Beach Patrol, 4/1: Chad Brown, the king of American turf racing, brings the likely top American hope here. He has won two in a row - the Arlington MIllion at a mile and a quarter and then the Turf Classic Invitational at Belmont over this same marathon distance at the end of September. He's in career form, and he has run at Del Mar - a second-place finish in the Hollywood Derby last December. He has the best chance of any American horse. The problem, though, is that the American group just doesn't feel that strong this year. I'm not convinced that he is good enough.

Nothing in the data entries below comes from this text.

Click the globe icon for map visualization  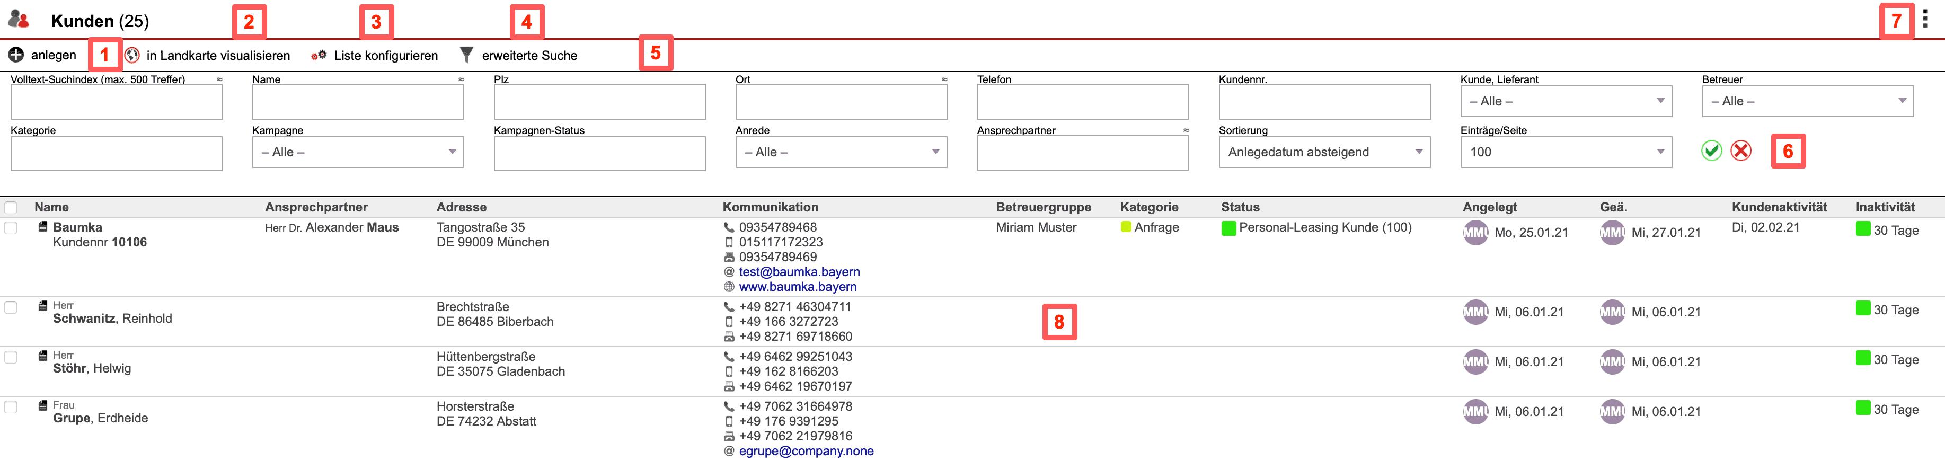point(132,55)
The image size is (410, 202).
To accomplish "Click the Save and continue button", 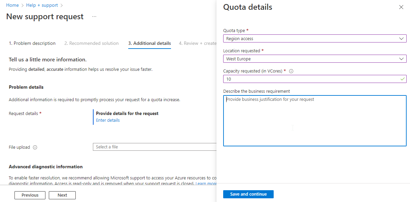I will coord(248,194).
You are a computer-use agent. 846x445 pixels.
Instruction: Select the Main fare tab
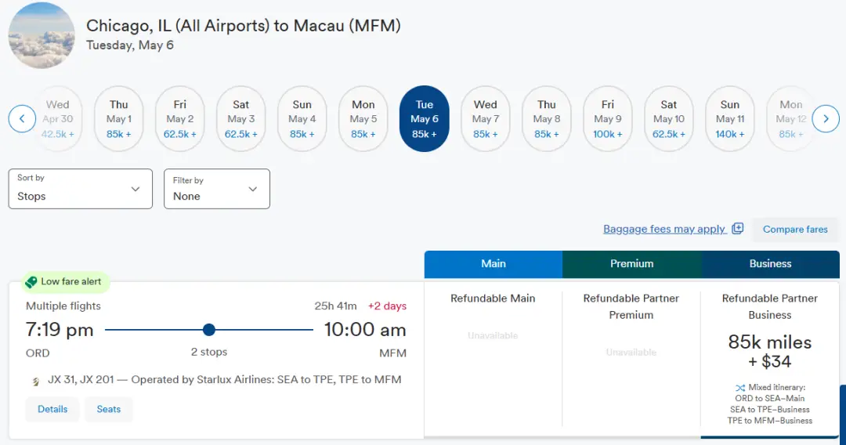pos(493,264)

Highland Reel, 5/1: This horse won this race last year. Let me rephrase that - this horse stole this race last year. He got loose on the lead, was never really threatened, and just kept running right up to the wire. It was an impressive outing. He has run six times since, and it's a mixed bag. His first two outings in Hong Kong and Dubai were underwhelming. Then he won twice in June and looked impressive. But then he disappointed in July and laid a total egg last time out. That last race is what makes this horse so hard to figure out. It was a flat third at Ascot. On one hand you can discount it significantly because it was on a soft track which the horse does not like. Del Mar's surface should be much better for him. On the other hand, though, that race was just two weeks ago, which is the shortest layoff of his career, and Ascot is a long way from Del Mar. I don't much like him here, but then I didn't much like him last year either, and that didn't go well for me.
Oscar Performance, 10/1: This is the top American three-year-old turf horse this year. The problem here is that three-year-old American horses have been notoriously uncompetitive in this race. He was third behind Beach Patrol and Fanciful Angel last time out, and that was his first time running at a mile and a half. My gut tells me that this year is all about experience and that he will be a real contender here down the road.
Sadler's Joy, 12/1: This horse had a career outing two back in the Sword Dancer at this same distance. He couldn't follow that up last time out, though, finishing fourth behind Beach Patrol in the race that produced so much of this field. More than any other horse in the field, this guy is pace dependent - he needs a fast early pace so that his deep closing kick is competitive. I am not convinced he'll get the race he needs or that he is good enough to capitalize even if he does. No thanks.
Fanciful Angel, 12/1: This five-year-old has 25 career starts but has gone through a lot of recent change. His first 23 were in Europe, but then he came over here for the Arlington Million in August and then was transferred to Chad Brown's barn before his last start in the Turf Classic Invitational. He was second in both of his American starts, so there is a high likelihood that he'll stick around here for the rest of his career - whatever that turns out to be. I respect the horse, and really respect Brown, but there isn't a Grade 1 or Group 1 win among those 25 starts, and it is hard to imagine him getting his first one here.